The reasons for George Michael wanting to release this are now well-known, and very sad. ‘Jesus to a Child’ was written as a tribute to his late boyfriend, Anselmo Feleppa, who had died in 1993 after an AIDS-related brain haemorrhage. Michael had been unable to write anything for eighteen months after Feleppa’s death, until he wrote this elegy in under an hour. He set it to a bossa nova beat as a tribute to his lover’s Brazilian heritage.

The lyrics are beautiful: Sadness, In my eyes, No one guessed, Or no one tried, You smiled at me, Like Jesus to a child… and it sounds churlish to call this song ‘boring’. I imagine writing it was powerfully cathartic, and so perhaps we should view it as a poem, or a reading at a funeral. One that just happened to become a chart-topping hit, thanks to the enormous star power of its singer.

What is worth noting that is that even though the song is so clearly about a lost lover – The lover I still miss, Is Jesus to a child… – Michael couldn’t mention anything explicitly. There was rumour, and innuendo, like Freddie Mercury before him; but it would be another two years before he would come out (or be brutally outed, let’s be honest). 1996 is within my living memory, but the idea that a pop star nowadays wouldn’t reveal that a song was about their gay lover seems thankfully unlikely.

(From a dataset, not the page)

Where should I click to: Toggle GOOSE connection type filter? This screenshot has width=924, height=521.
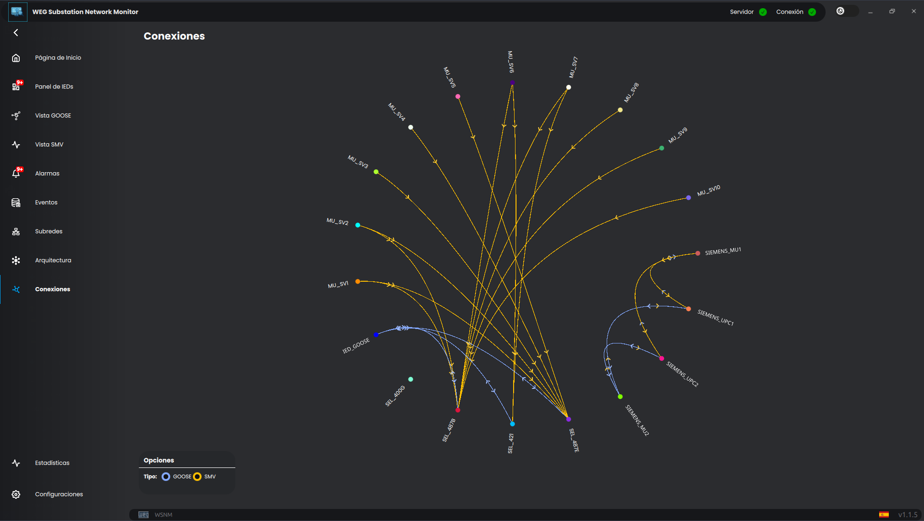pyautogui.click(x=166, y=477)
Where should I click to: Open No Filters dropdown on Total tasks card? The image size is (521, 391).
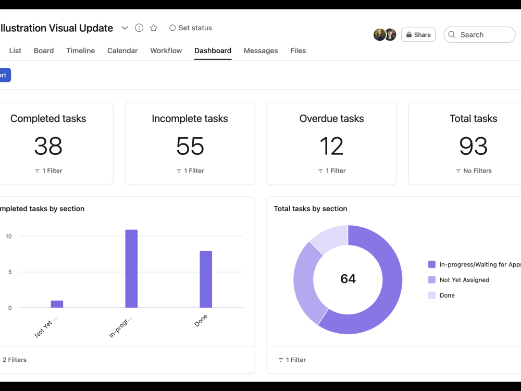coord(473,170)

In my previous posts on George Michael, I’ve admitted that I don’t quite get the adoration for his music. A lot of it is good; but a lot of it is a bit too glossy, a bit too smooth, for me. Like this, even though many sources class it among his very best work. If this had been his last UK #1, I’d had to have written it of as a bit of a flat ending. Luckily, he has one more chart topper to come very soon, his 7th, and it’s probably my favourite of the lot. What’s not in doubt about George is that he seems to have been an incredibly warm and generous person – it was revealed after his death that all the royalties from this single had been donated to the charity ChildLine, a fact kept secret at his insistence.